## Task details:
Reproduce the records verbatim from the line containing "This screenshot has width=1568, height=460." through the line containing "click(190, 121)", inclusive, leaving out the pictures.
....
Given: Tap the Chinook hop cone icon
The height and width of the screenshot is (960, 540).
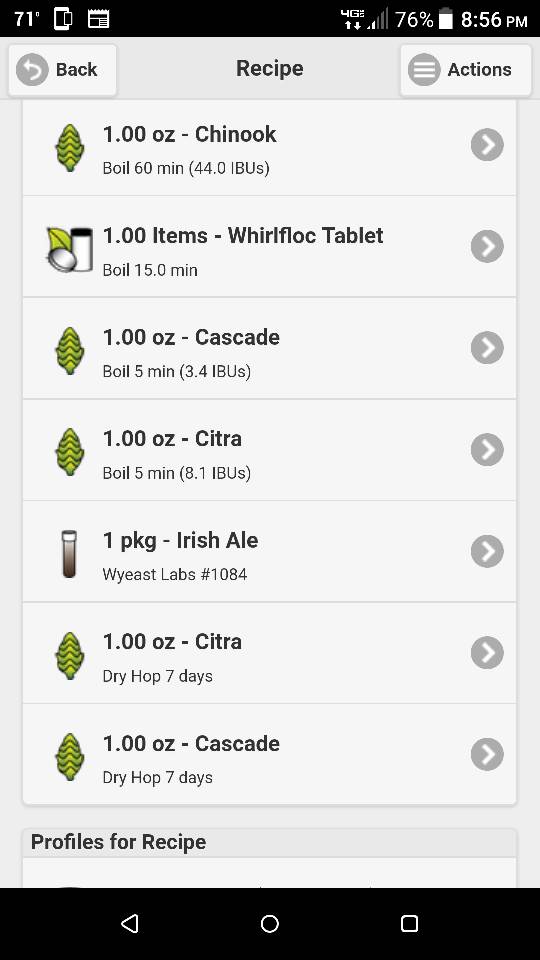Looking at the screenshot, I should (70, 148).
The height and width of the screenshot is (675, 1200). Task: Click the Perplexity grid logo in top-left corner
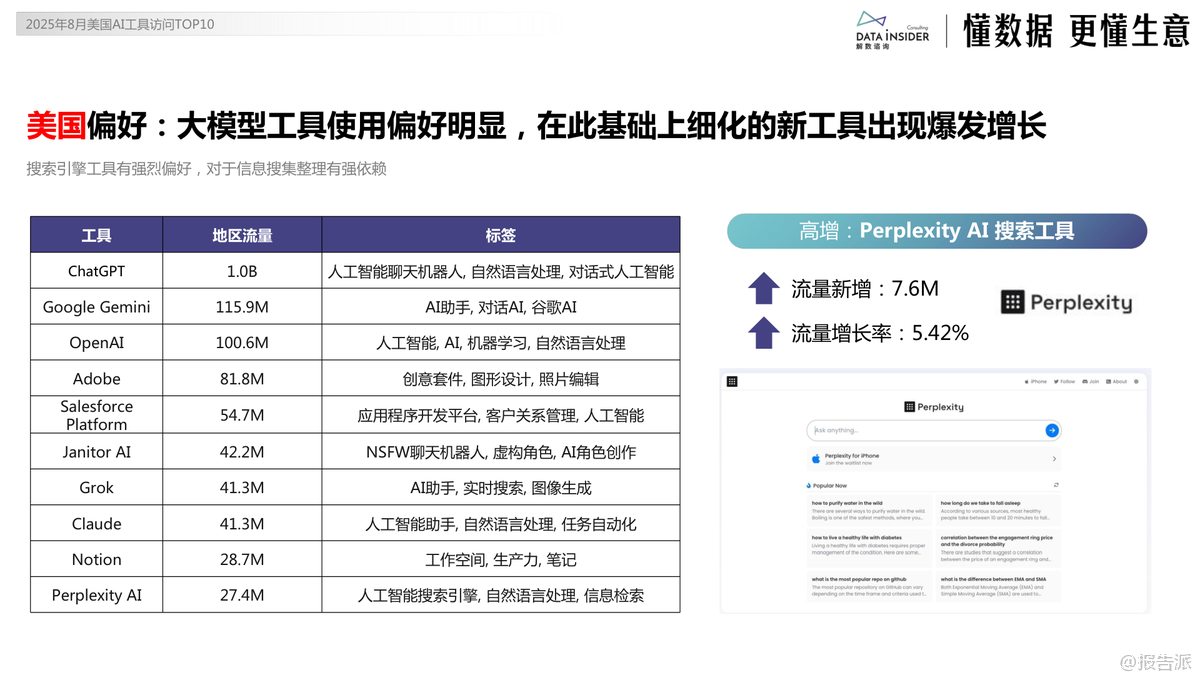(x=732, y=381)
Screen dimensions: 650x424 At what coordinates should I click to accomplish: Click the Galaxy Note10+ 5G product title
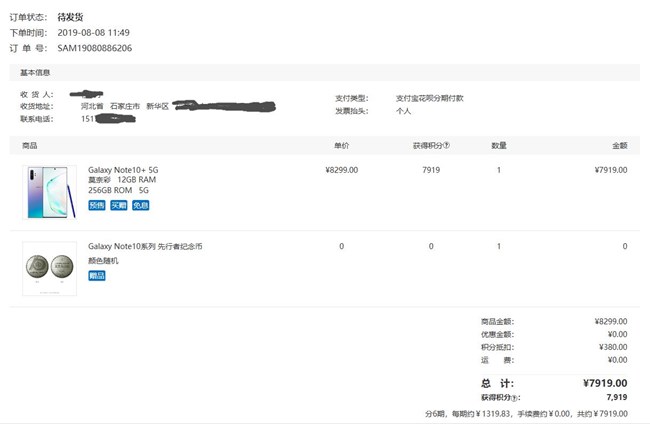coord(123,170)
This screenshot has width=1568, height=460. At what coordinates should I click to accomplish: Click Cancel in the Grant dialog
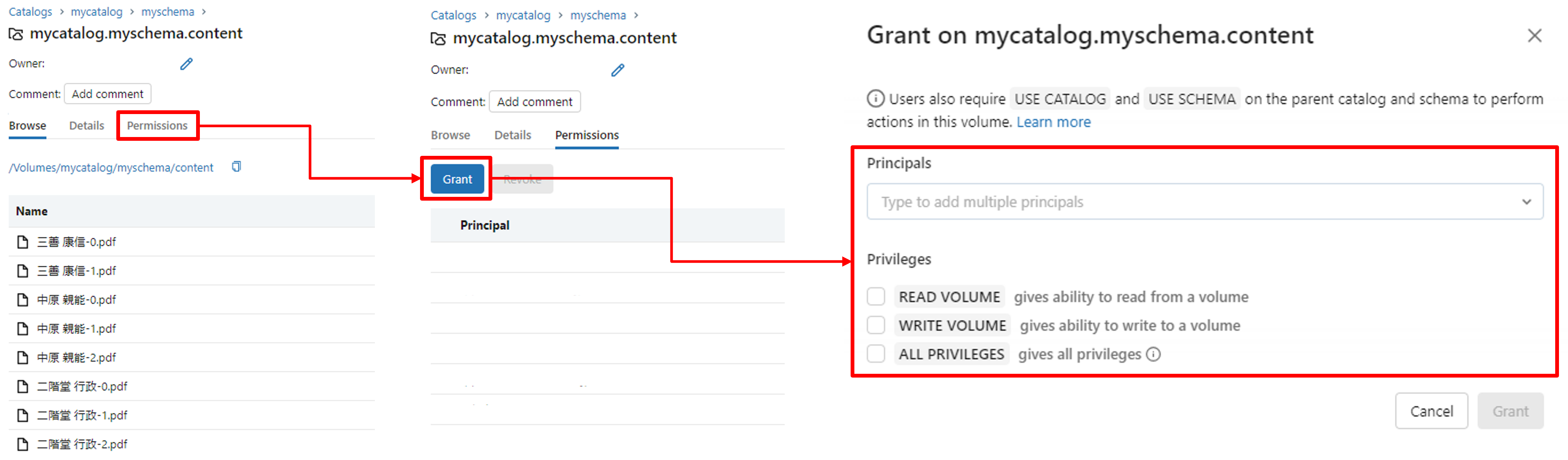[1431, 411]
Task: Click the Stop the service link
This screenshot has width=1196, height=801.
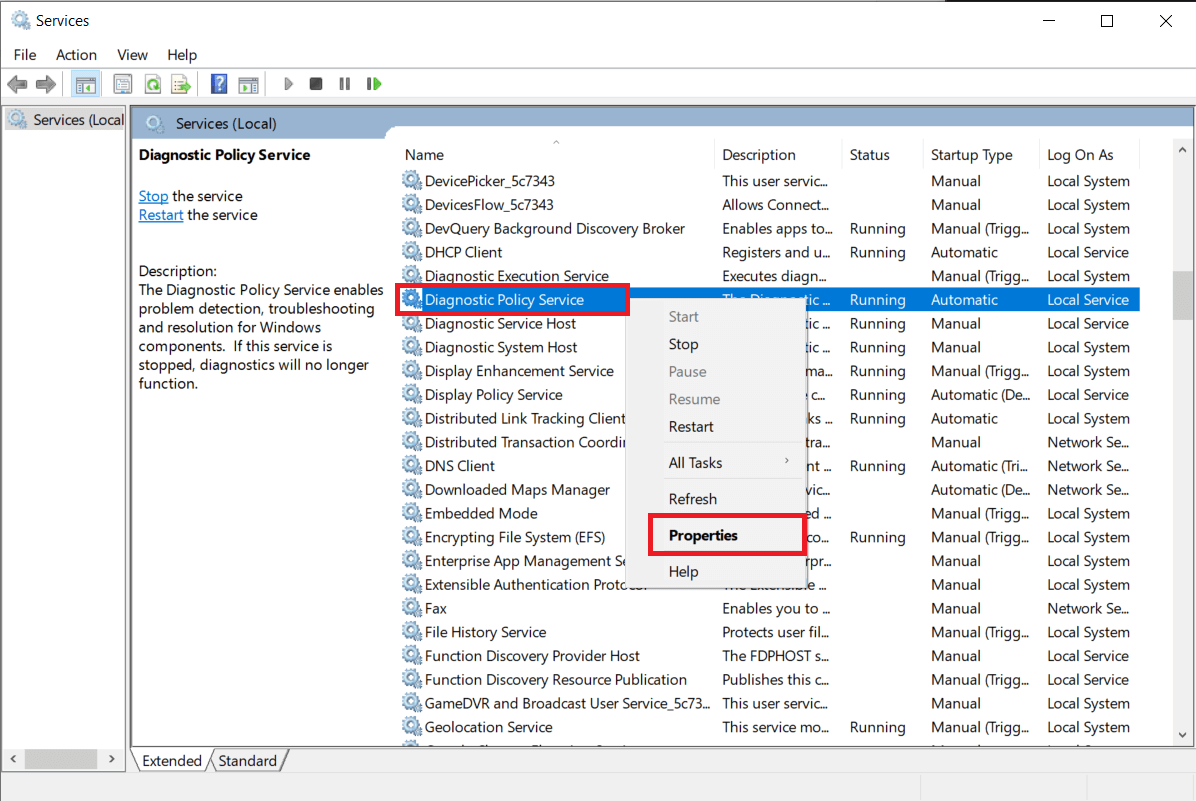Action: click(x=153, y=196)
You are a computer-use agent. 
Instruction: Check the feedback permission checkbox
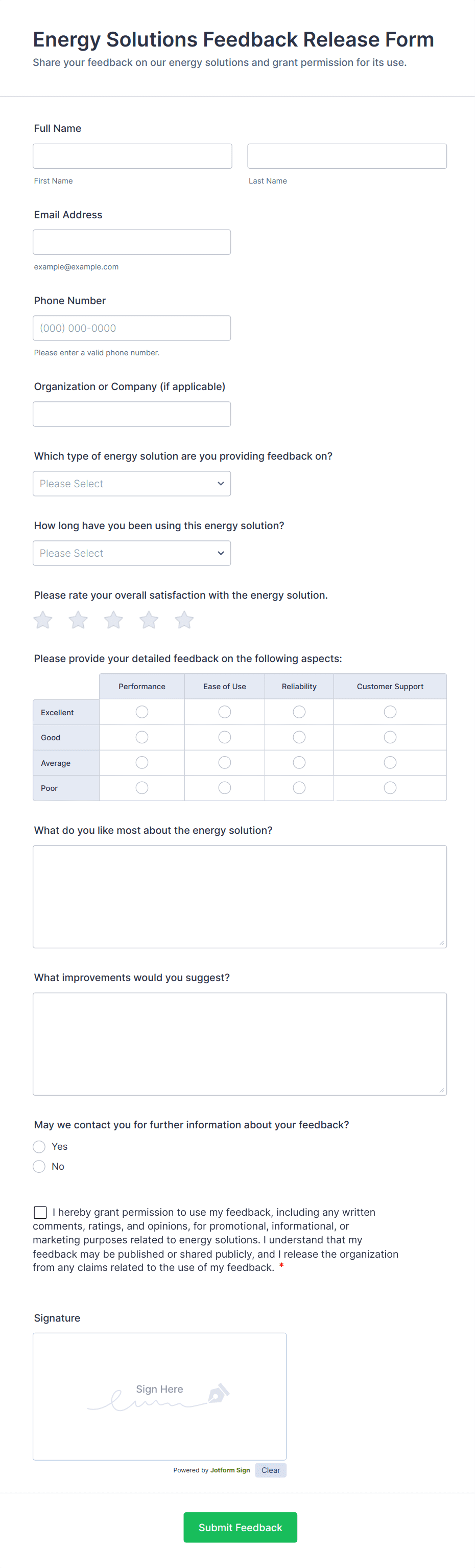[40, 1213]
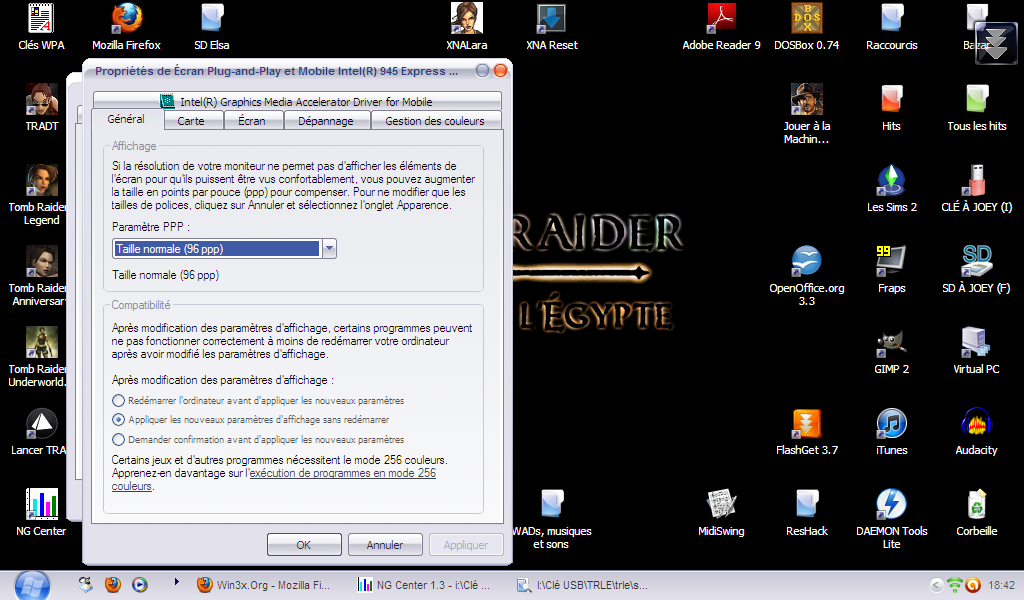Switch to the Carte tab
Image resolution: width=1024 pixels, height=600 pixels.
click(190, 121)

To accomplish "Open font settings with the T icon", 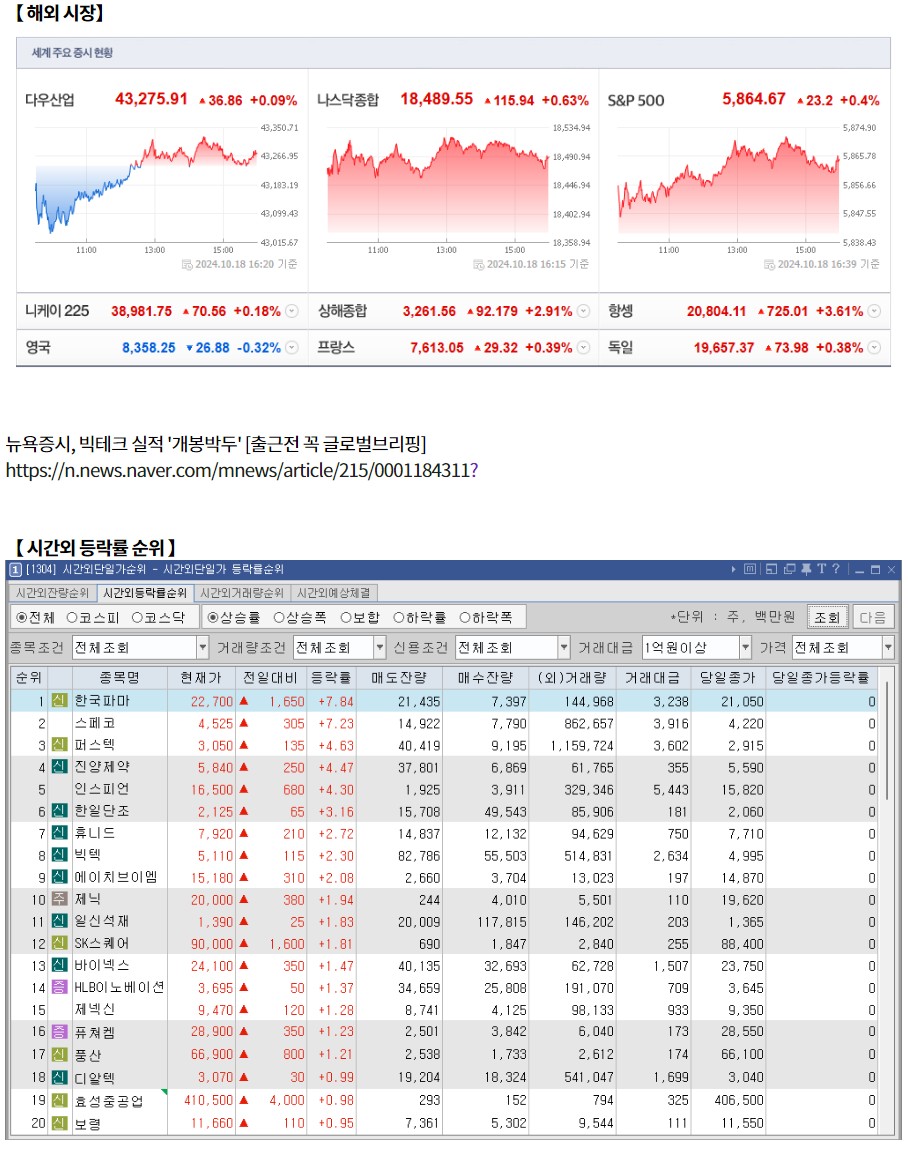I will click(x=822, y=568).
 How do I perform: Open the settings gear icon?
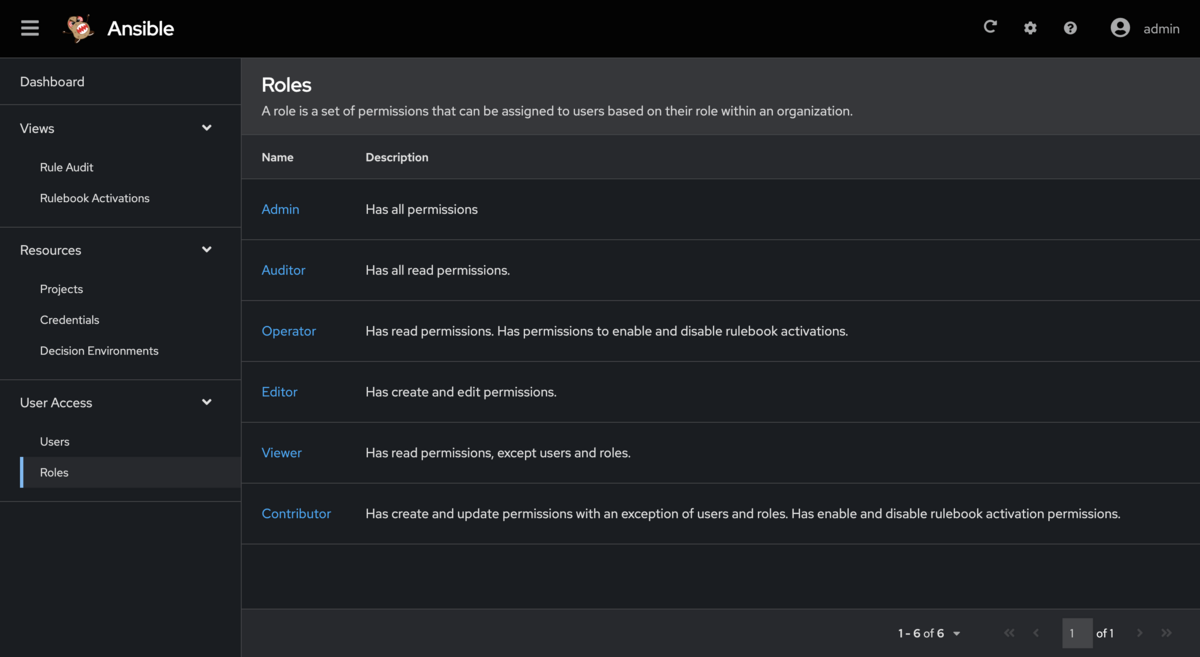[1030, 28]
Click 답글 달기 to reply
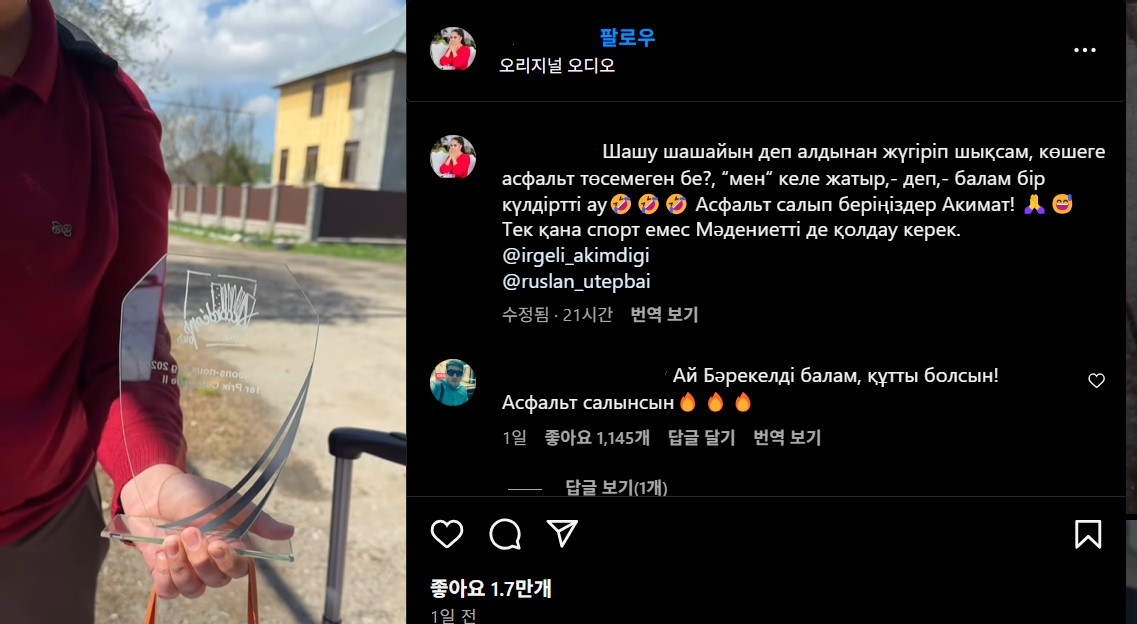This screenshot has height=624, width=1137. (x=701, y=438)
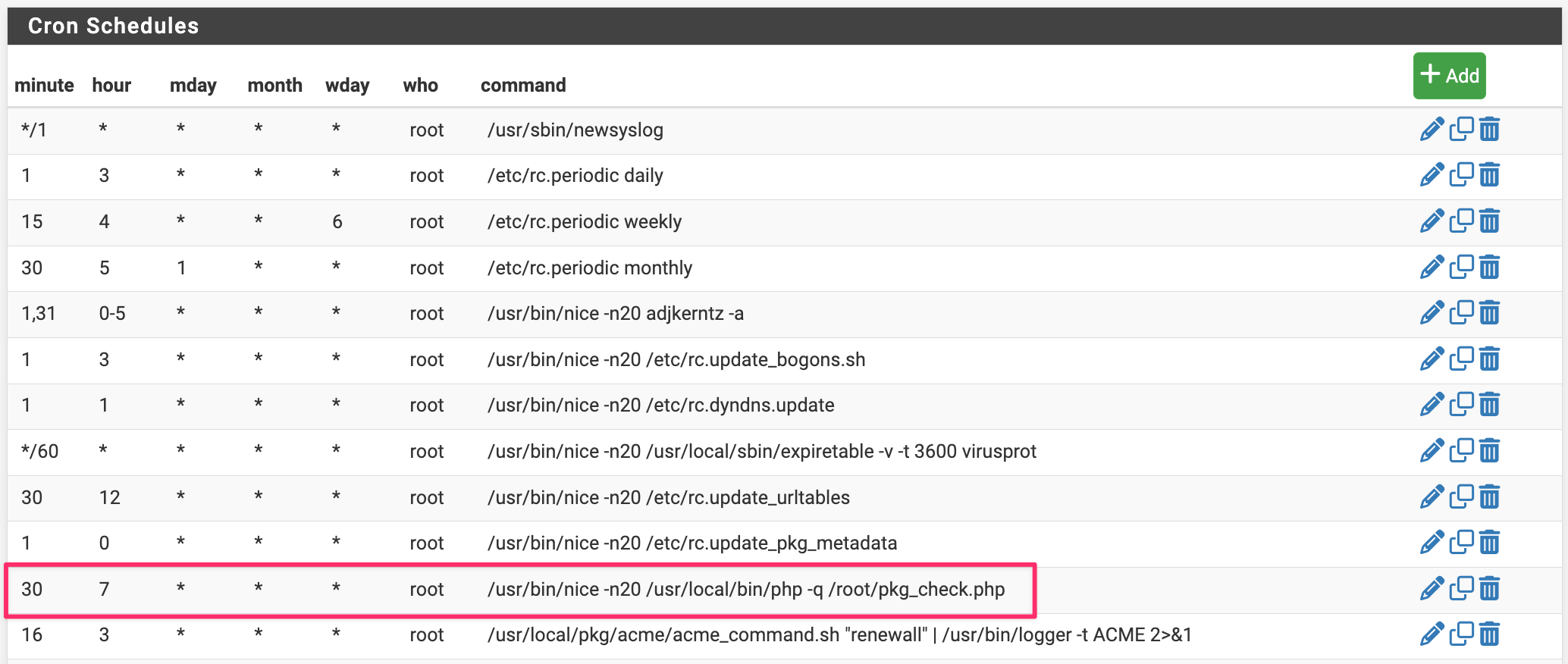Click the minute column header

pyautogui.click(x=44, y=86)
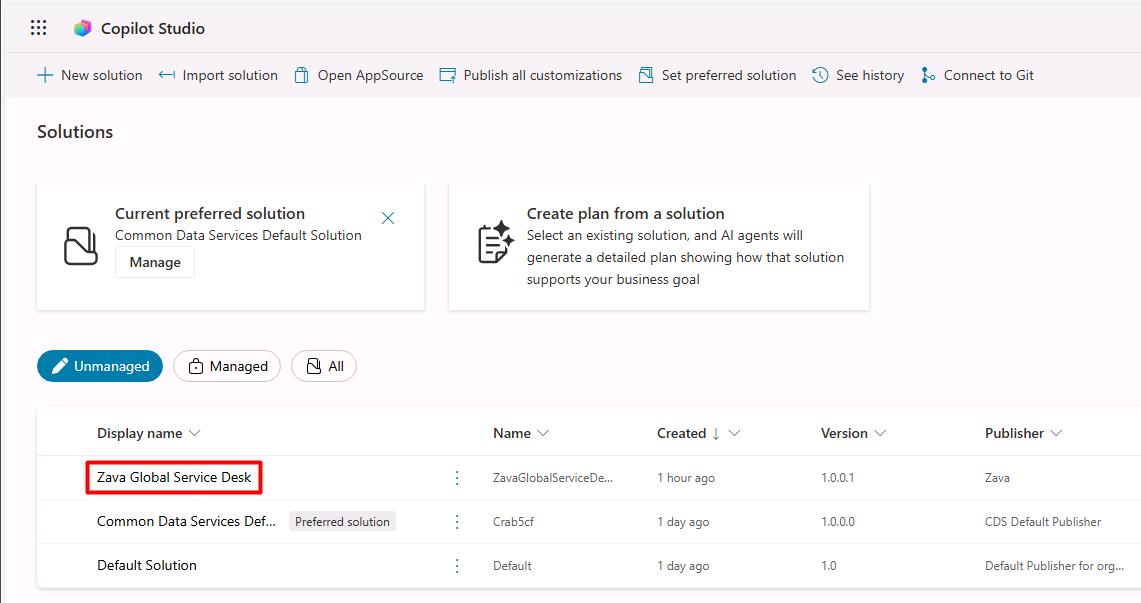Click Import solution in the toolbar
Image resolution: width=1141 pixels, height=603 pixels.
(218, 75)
....
## Task response:
This screenshot has width=1568, height=460. At what coordinates should I click to accomplish: Click Cancel in the Grant dialog
[1431, 411]
Task: Click the Stop the service link
This screenshot has width=1196, height=801.
Action: click(x=153, y=196)
You are a computer-use agent. 
Instruction: Check the feedback permission checkbox
[40, 1213]
Switch to the Carte tab
Image resolution: width=1024 pixels, height=600 pixels.
click(190, 121)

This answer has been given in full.